*** Opening of Exercise inputs ***

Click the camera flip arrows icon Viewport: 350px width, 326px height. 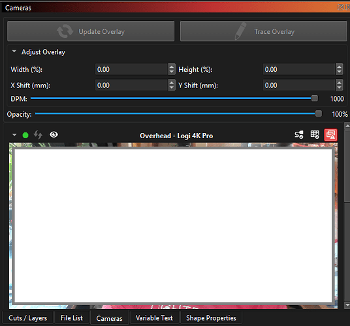[38, 135]
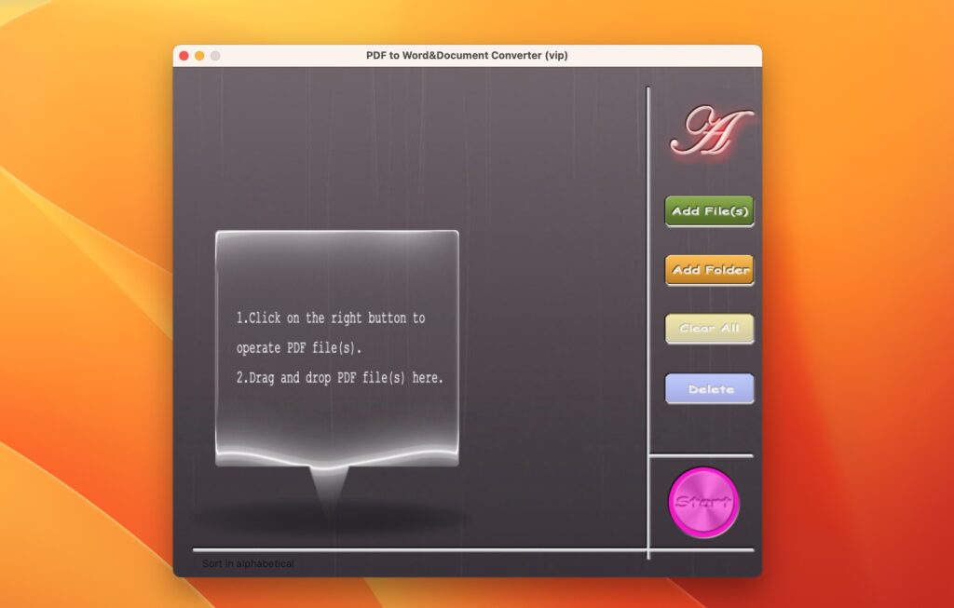
Task: Minimize the converter window
Action: pyautogui.click(x=198, y=55)

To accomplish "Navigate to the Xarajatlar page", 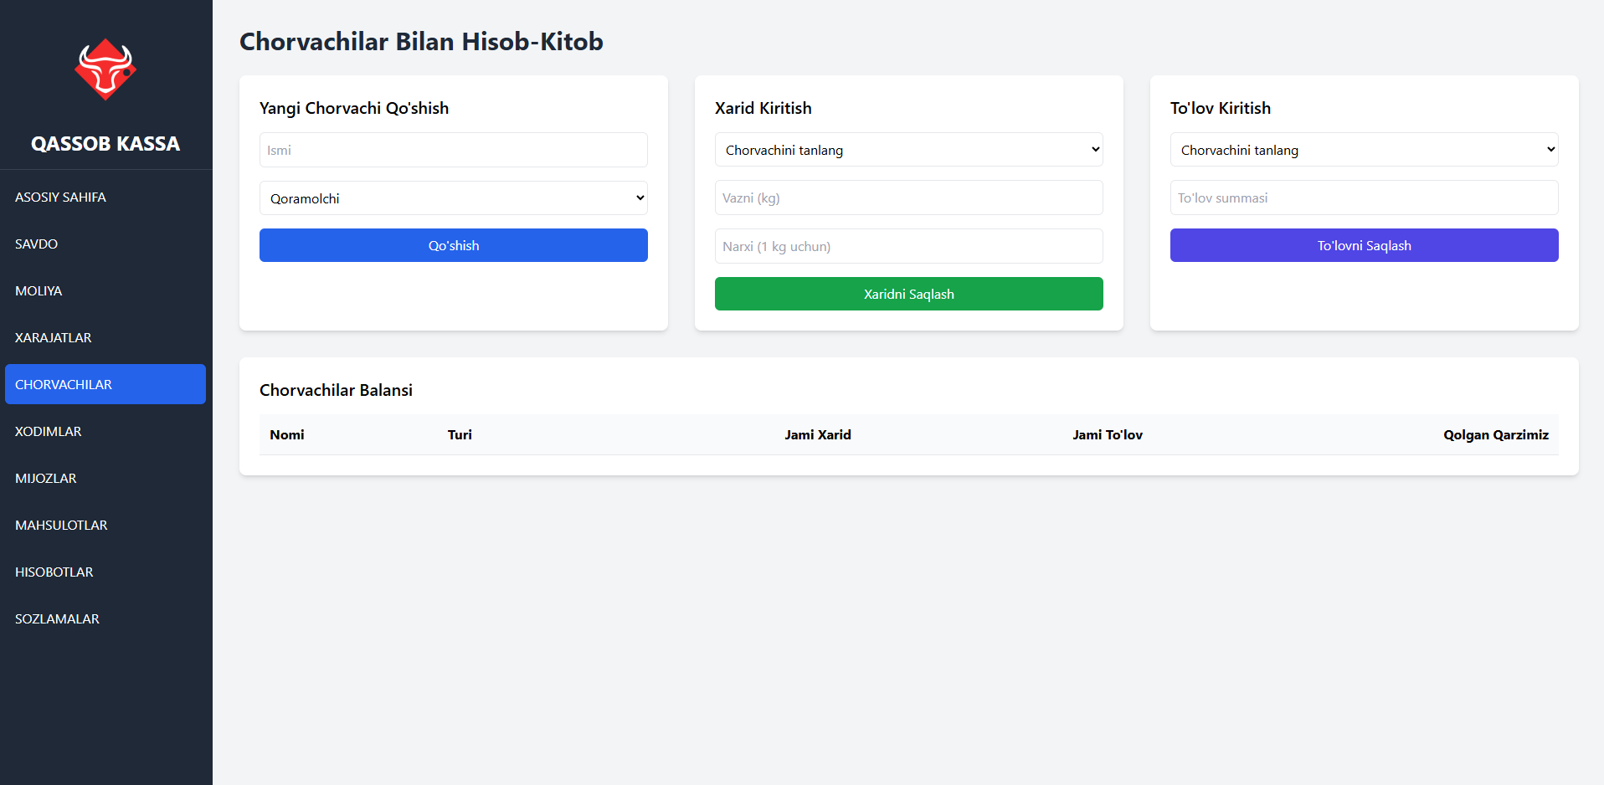I will tap(54, 338).
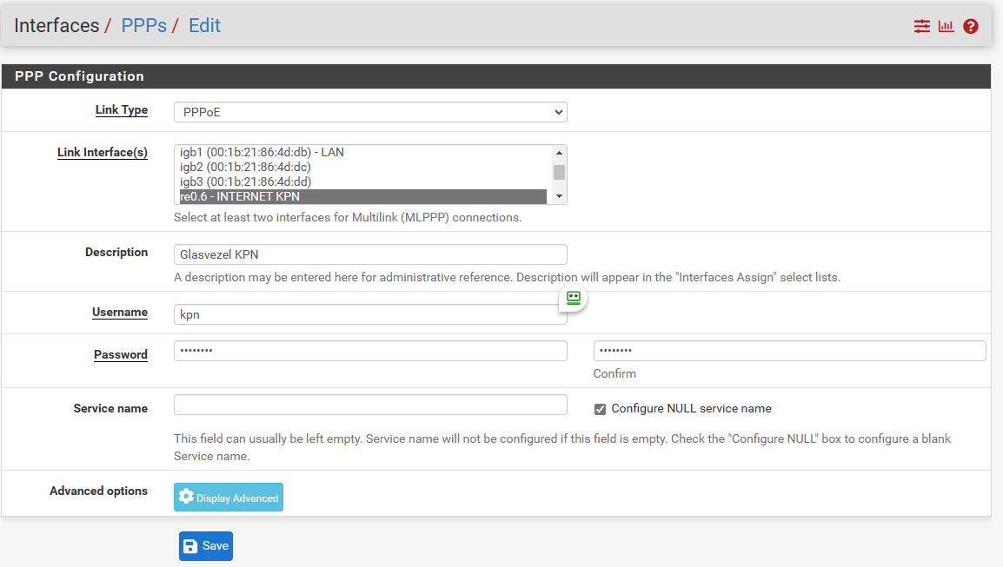
Task: Open the Link Type dropdown
Action: [370, 112]
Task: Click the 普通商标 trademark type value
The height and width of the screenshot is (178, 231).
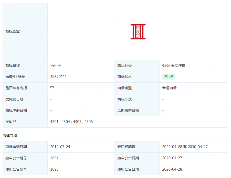Action: pos(169,88)
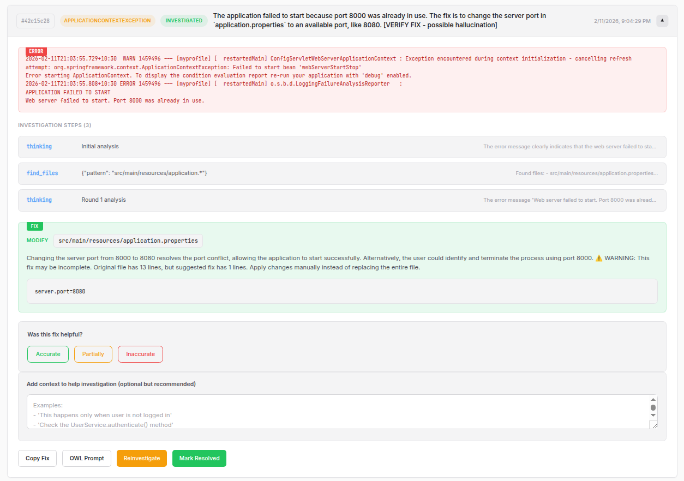Screen dimensions: 684x481
Task: Rate the fix as Partially helpful
Action: click(x=93, y=354)

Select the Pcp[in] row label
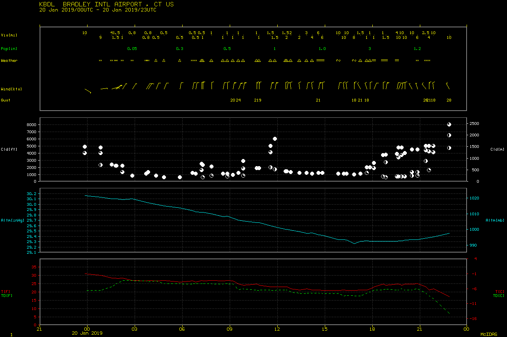coord(9,49)
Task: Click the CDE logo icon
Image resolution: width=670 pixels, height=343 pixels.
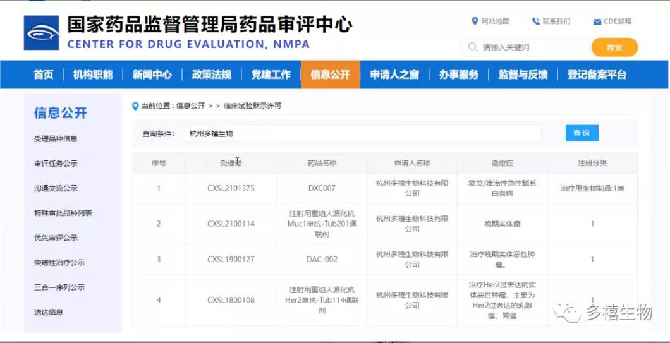Action: (x=41, y=33)
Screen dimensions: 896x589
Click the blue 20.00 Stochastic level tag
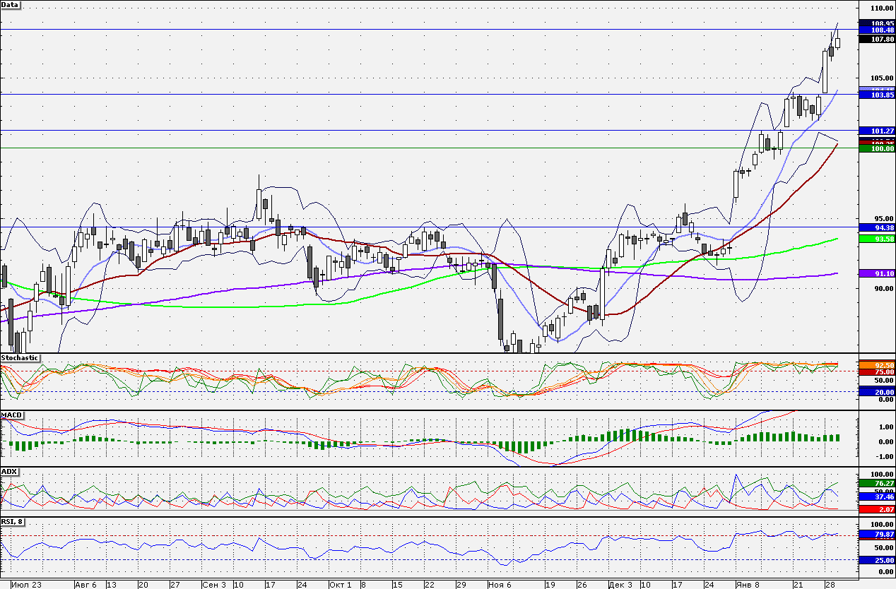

*** Close of Exercise inputs ***

=== Description of the task ===
What you need to produce is an exact copy of the entries above, limited to the lines from the one with "The height and" up to and including the one with "Screen dimensions: 896x589", without pictures.

=== Exercise output ===
The height and width of the screenshot is (178, 231).
Action: pos(169,88)
Screen dimensions: 684x481
Task: Rate the fix as Partially helpful
Action: click(x=93, y=354)

Select the Pcp[in] row label
coord(9,49)
Task: Click the CDE logo icon
Image resolution: width=670 pixels, height=343 pixels.
Action: (x=41, y=33)
Screen dimensions: 896x589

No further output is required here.